The Laurentian Great Lakes (more popularly known as the Great Lakes) were formed around 14, 000 years ago at the end of the last glacial period. Retreating ice sheets carved downreaching basins into the land and eventually they filled with meltwater. These interconnected lakes adjoin the Atlantic Ocean through the Saint Lawrence River.
The lakes named Superior, Huron, Michigan, Erie, and Ontario form the largest group of freshwater lakes on Earth. They contain 21 percent of the world’s surface fresh water by volume. Because of their sea-like characteristics which consist of rolling waves, sustained winds, fierce currents, great depths, and distant horizons, the Great Lakes have also been called inland seas.
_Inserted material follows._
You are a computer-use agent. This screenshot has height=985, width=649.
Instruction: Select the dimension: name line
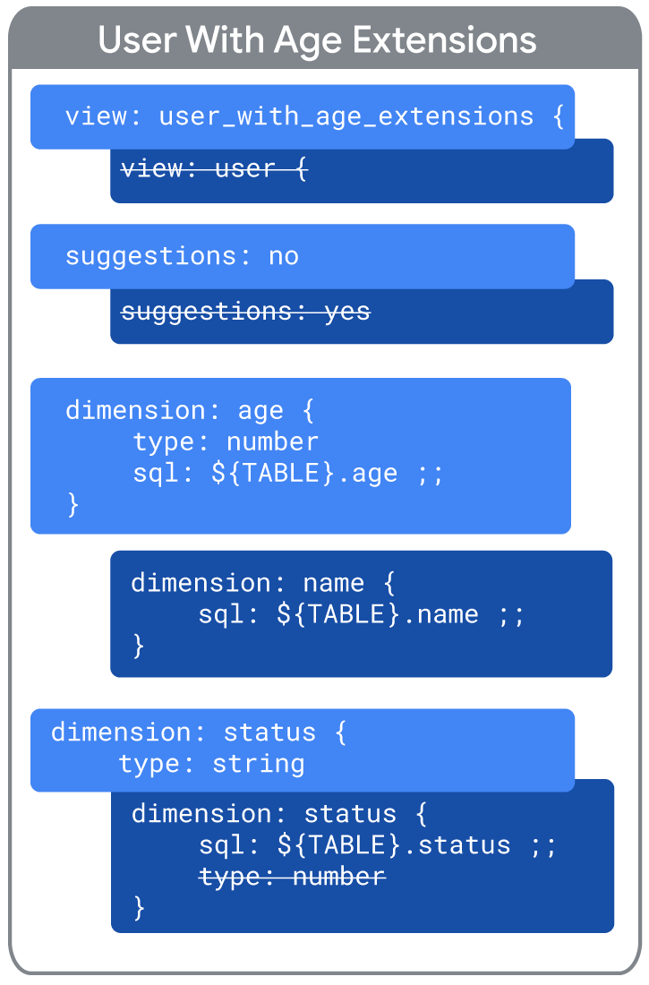click(x=263, y=584)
Alice Wellington Rollins, once wrote in Lippincott’s Magazine:
“To me, the Great Lakes will always mean Lake Superior. It is something unique in the geography of the world, and you have the consciousness of your actual height above the level of the sea as you rarely have on any elevated land that is not actually a mountain. There is something singularly impressive in the mere silence and vastness of our great northern solitudes.”
Lake Superior is the second largest lake in the world by area, and Lake Michigan is the biggest lake that is in one country entirely. The lakes have been a significant highway for transportation, migration, trade, and are home to a large number of aquatic species.
Try It
Consider the magnificence of the Great Lakes. They can offer the joys of a relaxing summer getaway and they can bring treachery due to their impressive, ship-sinking storms. Write a poem about the beauty and majesty of the Great Lakes or the awe-inspiring and imposing storms born from them.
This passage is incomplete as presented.